Signatories to the 1997 Mine Ban Treaty – which earned the International Campaign to Ban Landmines (ICBL) the 1997 Nobel Peace Prize – are obligated to cease production and development; to destroy stockpiles within four years; and to clear areas contaminated with anti-personnel mines within ten years. Some 159 countries have completed the destruction of stockpiles and 33 are now considered to be landmine free. 

There’s still work to be done, however. Worldwide, 60 states are contaminated with landmines, 32 of which are signatories to the Mine Ban Treaty. Just six of these are on target to reach the 2025 deadline for full landmine clearance and seven have requested extensions.
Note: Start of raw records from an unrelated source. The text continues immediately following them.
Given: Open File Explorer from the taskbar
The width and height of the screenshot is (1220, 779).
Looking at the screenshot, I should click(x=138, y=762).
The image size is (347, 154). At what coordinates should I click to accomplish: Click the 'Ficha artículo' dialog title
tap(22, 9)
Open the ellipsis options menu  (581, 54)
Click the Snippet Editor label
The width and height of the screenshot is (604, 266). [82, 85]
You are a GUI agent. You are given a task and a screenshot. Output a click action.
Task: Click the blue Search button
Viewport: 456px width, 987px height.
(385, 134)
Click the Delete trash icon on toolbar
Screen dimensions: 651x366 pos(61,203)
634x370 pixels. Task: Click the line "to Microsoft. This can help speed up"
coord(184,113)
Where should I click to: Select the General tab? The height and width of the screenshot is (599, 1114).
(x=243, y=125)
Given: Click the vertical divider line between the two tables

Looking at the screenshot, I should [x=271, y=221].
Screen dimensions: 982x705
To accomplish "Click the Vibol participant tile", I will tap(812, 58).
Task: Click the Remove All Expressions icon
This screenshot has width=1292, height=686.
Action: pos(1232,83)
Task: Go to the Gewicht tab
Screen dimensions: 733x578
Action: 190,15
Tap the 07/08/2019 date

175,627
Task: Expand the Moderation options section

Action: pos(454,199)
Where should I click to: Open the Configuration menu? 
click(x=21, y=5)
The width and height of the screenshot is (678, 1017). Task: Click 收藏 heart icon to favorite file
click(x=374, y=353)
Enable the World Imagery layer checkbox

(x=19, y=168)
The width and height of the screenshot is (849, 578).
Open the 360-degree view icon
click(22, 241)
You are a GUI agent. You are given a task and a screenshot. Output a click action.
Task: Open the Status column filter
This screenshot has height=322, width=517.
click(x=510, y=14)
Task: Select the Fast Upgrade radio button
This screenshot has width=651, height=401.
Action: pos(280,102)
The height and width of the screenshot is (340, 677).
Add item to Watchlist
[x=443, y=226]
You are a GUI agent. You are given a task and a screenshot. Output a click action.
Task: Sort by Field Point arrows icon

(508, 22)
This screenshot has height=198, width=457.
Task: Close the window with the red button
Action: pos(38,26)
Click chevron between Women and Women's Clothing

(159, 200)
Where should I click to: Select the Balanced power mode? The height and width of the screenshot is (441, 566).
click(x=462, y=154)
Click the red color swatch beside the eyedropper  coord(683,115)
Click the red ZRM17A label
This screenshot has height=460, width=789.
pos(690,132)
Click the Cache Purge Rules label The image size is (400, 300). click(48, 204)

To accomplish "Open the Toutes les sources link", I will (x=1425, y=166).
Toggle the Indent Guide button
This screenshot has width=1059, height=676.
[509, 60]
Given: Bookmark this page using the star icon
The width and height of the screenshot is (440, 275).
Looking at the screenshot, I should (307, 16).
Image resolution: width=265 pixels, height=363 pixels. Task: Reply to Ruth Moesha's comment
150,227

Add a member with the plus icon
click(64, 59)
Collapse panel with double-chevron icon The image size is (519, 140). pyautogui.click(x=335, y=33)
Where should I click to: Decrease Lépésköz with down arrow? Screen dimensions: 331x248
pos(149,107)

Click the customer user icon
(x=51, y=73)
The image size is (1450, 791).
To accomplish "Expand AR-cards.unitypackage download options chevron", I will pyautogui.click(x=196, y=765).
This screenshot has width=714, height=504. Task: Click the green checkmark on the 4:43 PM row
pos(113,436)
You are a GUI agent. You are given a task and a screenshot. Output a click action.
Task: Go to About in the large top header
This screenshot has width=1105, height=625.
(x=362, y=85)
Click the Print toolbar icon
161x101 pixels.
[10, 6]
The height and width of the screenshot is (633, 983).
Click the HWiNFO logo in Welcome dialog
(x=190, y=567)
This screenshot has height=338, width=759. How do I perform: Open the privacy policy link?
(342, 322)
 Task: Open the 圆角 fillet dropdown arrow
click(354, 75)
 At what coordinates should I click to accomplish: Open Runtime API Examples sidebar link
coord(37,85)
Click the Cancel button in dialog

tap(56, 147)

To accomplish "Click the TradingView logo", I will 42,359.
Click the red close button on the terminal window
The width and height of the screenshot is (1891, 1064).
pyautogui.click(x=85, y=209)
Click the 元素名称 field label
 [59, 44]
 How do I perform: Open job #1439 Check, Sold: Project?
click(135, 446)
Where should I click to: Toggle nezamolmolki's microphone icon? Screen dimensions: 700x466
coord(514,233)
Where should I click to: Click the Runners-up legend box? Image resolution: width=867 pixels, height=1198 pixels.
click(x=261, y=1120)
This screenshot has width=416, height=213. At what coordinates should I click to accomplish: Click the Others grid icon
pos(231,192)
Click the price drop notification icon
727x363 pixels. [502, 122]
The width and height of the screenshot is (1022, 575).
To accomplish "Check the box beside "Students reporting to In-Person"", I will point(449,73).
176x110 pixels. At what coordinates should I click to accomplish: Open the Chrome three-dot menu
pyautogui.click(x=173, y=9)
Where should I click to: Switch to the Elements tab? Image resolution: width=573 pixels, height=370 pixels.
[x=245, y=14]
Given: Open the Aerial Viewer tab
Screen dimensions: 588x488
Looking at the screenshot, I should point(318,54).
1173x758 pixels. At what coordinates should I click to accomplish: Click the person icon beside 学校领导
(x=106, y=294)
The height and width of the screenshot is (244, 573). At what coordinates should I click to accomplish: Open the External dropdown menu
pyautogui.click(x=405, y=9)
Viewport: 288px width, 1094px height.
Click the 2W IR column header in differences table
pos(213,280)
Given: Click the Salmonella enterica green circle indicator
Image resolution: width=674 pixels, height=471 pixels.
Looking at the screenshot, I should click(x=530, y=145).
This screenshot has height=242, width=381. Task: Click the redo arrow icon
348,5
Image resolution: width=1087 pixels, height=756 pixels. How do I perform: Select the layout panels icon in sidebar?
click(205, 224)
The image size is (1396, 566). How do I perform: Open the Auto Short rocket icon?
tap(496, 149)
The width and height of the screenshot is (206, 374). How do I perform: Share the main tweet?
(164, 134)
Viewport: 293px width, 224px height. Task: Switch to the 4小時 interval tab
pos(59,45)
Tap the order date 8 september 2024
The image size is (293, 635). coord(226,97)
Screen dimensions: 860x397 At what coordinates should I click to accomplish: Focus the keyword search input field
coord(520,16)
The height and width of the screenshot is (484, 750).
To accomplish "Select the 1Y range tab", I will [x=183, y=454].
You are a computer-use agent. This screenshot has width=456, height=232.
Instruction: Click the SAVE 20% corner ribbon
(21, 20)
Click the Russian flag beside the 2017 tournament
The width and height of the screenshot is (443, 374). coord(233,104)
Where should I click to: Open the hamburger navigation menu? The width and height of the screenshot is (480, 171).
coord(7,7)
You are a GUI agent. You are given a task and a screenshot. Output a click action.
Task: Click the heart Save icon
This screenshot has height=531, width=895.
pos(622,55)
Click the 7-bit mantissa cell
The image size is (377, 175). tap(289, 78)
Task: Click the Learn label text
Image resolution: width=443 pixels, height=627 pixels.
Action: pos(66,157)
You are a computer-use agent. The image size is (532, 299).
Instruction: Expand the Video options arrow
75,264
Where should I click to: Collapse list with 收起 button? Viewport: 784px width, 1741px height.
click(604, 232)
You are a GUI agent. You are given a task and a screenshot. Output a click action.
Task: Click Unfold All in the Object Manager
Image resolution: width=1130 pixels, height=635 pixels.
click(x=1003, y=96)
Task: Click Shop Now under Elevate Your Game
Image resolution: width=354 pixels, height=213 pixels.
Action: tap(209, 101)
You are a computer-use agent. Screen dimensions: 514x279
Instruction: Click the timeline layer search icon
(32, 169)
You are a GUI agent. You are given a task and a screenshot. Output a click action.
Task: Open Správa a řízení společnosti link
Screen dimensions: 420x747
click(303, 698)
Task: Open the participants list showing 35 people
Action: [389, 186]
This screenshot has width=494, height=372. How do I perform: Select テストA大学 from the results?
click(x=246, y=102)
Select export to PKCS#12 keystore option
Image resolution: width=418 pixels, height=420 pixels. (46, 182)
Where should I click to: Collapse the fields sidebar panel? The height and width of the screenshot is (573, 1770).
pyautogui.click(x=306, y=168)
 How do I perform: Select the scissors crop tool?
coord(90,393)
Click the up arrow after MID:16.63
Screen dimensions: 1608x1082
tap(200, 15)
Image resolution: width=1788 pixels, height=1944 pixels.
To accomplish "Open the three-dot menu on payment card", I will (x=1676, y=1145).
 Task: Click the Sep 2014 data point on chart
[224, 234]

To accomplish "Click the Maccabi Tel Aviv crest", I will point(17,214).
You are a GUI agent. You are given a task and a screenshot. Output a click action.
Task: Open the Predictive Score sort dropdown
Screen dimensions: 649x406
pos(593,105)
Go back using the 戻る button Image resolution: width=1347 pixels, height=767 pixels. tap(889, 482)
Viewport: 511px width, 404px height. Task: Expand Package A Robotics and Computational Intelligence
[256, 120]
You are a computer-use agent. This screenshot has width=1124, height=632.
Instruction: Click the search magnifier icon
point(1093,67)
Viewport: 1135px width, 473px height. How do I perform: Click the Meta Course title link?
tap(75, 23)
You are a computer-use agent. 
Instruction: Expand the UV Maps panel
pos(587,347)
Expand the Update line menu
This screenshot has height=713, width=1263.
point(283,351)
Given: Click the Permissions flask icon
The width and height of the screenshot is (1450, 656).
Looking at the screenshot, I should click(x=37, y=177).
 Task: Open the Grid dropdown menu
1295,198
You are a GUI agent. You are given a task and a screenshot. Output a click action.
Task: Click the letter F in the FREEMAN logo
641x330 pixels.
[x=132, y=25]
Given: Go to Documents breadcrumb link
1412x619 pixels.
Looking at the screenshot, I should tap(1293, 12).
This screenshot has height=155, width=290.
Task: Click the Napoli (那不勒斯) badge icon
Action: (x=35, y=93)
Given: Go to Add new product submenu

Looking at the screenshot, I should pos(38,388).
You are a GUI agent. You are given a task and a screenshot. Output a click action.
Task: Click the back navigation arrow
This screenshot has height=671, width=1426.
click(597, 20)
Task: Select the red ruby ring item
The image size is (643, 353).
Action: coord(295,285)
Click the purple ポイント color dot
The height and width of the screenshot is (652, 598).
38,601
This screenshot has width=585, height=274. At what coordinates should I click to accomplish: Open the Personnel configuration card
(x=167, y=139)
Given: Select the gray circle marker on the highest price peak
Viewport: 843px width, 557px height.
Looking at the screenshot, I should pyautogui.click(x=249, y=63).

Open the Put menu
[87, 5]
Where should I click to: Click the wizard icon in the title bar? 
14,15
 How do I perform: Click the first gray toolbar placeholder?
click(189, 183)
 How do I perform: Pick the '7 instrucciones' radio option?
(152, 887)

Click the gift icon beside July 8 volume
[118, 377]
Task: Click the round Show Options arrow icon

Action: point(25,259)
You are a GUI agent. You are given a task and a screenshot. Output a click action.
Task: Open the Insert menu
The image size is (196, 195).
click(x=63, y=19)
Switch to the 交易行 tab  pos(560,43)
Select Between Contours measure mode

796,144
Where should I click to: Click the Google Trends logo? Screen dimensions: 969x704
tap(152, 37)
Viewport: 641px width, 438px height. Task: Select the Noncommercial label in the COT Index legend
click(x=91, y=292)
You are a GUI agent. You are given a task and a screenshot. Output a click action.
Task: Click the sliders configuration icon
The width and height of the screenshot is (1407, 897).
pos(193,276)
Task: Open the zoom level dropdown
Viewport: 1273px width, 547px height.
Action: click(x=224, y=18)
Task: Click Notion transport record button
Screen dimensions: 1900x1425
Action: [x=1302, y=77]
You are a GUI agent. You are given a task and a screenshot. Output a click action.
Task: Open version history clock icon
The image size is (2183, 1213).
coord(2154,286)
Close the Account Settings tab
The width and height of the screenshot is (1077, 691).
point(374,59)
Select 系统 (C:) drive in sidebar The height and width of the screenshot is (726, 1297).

ICBL ambassador Margaret Arach Orech is urging states not to lose focus. ‘Every mine left in the ground, represents a human toll in lives and limbs lost,’ she says.

ICBL’s Landmine Monitor has collected data on the landmine crisis for the past 22 years. A record low number of casualties was recorded in 2013, largely owing to steep declines in Afghanistan, Cambodia and Colombia. ‘Prior to 2013, Cambodia recorded casualties in the thousands – numbers are now below 100,’ says Marion Loddo, Landmine Monitor editorial manager.

‘Another factor was that people living with these weapons became more aware of them,’ says Michael Boyce, global policy advisor at the Mines Advisory Group, a British charity that clears mines in more than 25 countries.

However, across the world, re-emerging, high-intensity conflicts have seen increased use of mines by non-state armed groups. ‘Since 2013, there has been a massive spike in the use of improvised anti-personnel mines in Iraq, Syria and Yemen, along with their emerging use in West Africa,’ says Boyce. This trend is reflected in the casualty numbers. The Landmine Monitor 2020 recorded 5,554 casualties in 2019. Although down from the 6,897 casualties of 2018, it’s 60 per cent higher than the low of 2013.